Awareness of birth trauma varies enormously with partners and extended family, health professionals and the general public often not getting it. The mother herself often can’t understand what she’s experiencing and when she goes to mother’s group or other friend’s places where there are women describing their happy birth outcomes and are already returning to the gym to exercise, it is often impossible for them to cope with these stories of joy and happiness.

Women can be very debilitated for month and even years if they do not address their feelings and thoughts, as well as getting appropriate post-natal assessment and treatment for their pelvic floor injuries from a pelvic health physiotherapist. What women have found from ABTA is common ground. Women with stories like theirs. They have found a support network and a non-judgmental shoulder to cry on.

But what is most important from this new Birth Trauma Week every July is the fact that the wider community may learn about the devastating consequences of a traumatic birth and be more understanding of why a woman or a family may be responding differently to societal expectations after the birth of their child and be more understanding and supportive of their needs and wants.
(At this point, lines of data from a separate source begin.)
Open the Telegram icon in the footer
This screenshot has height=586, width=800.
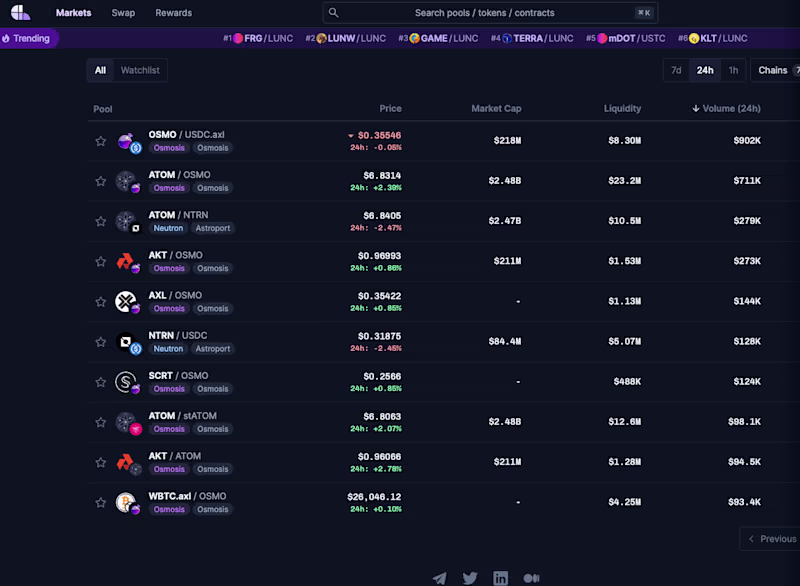coord(439,578)
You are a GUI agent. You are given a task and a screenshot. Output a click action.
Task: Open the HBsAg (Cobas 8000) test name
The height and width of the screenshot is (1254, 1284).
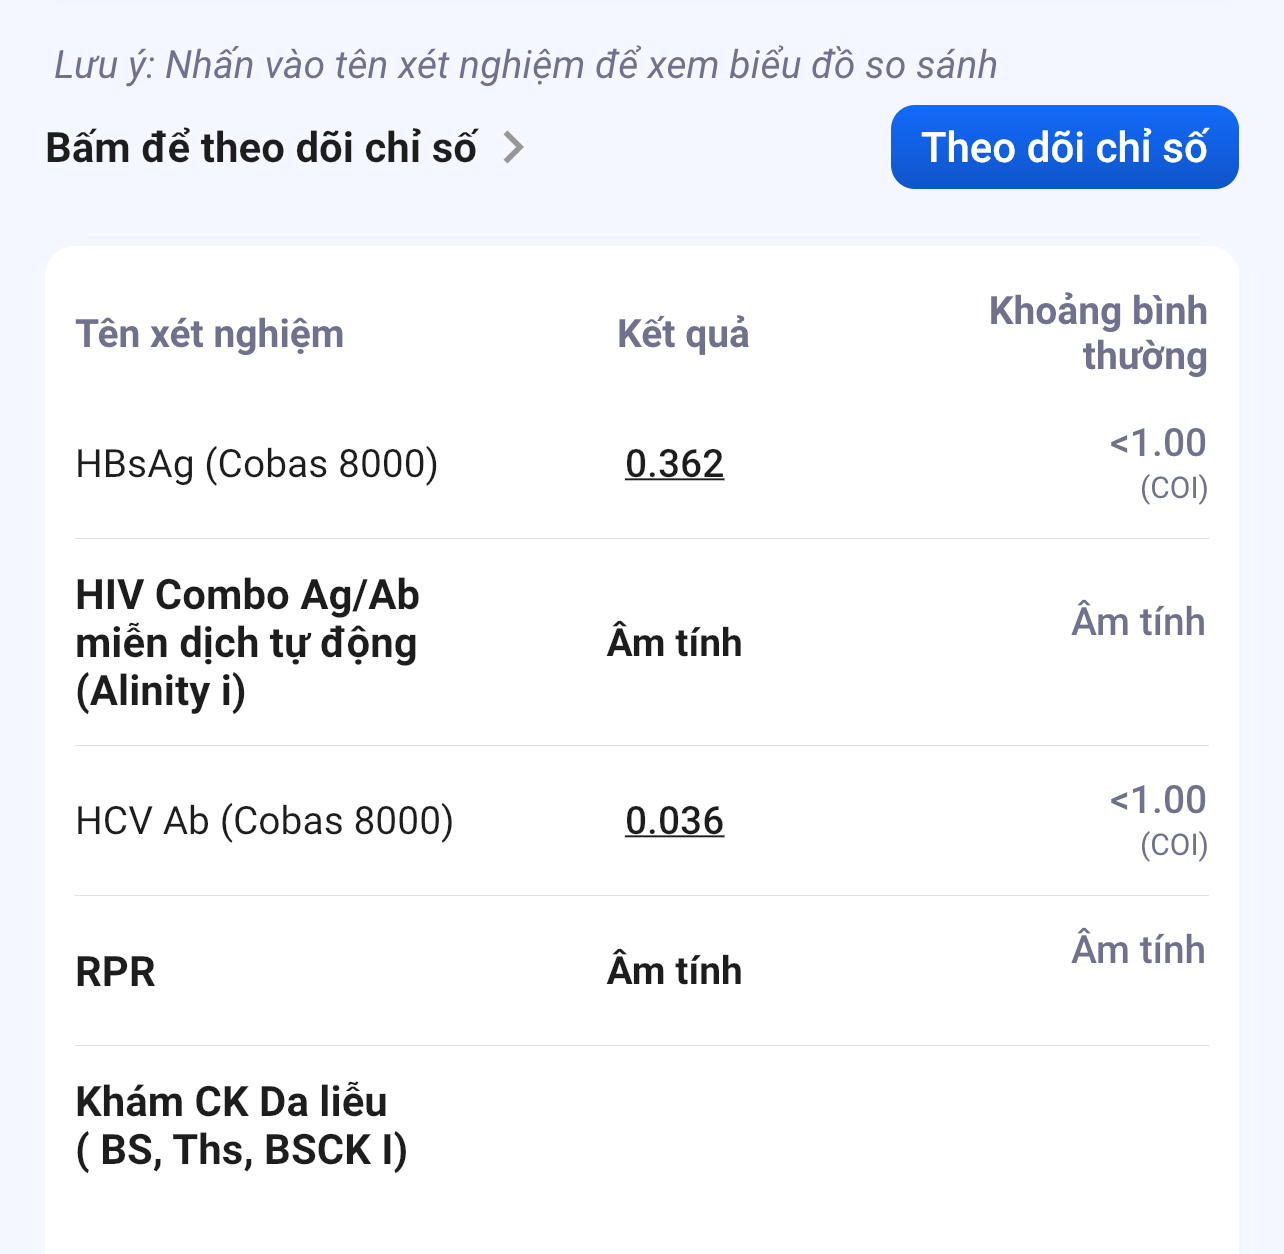click(x=257, y=464)
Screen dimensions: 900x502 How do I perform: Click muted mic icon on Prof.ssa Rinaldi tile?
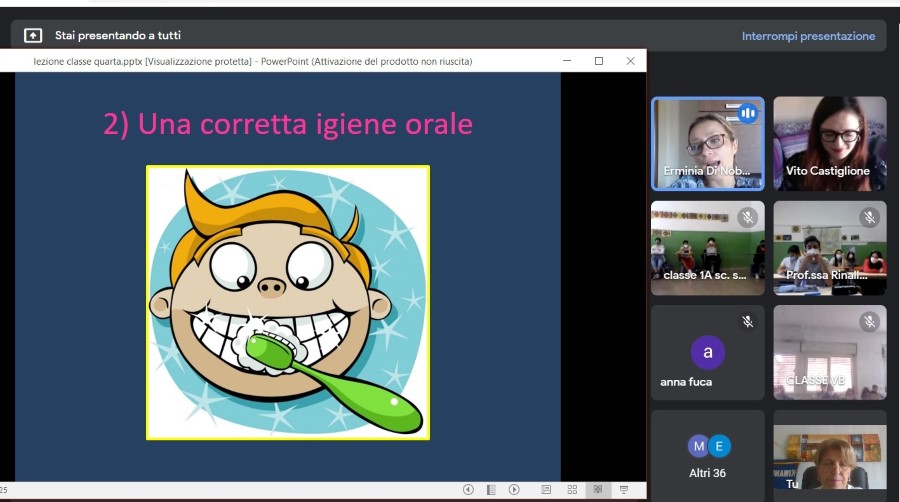point(869,217)
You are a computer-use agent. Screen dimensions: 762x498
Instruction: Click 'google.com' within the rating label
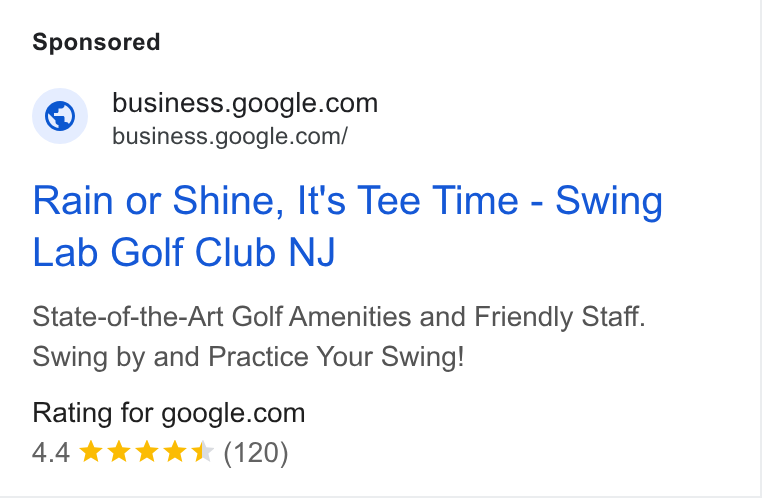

Importantly health professionals will recognize the importance of referring the woman to the appropriate health provider – whether it be the pelvic health physio for complete assessment and treatment of her pelvic floor post-natally or the psychologist or psychiatrist to deal with the emotional and psychological impact of her birth story.

If you have pelvic health issues please seek help from your nearest pelvic health physiotherapist (google The Australian Physiotherapy Association Find a Physio) and they could then help you find a psychologist if you also need help with PTSD or PND. I have also included a chapter on Traumatic Childbirth in the new edition (Edition 3) of my book Pelvic Floor Essentials and post-partum recovery strategies are also covered extensively.

And finally on the last day of Birth Trauma Week and NAIDOC Week, I hope that we all take a moment to recognize that, whether you care about these two issues or not, there are some people who have enormous interest and invested their heart and soul into these topics and deserve our respect and goodwill. There are a lot of mothers out there who have suffered as a result of their births and there are many Indigenous Australians who deserve to have recognition within our Australian Constitution.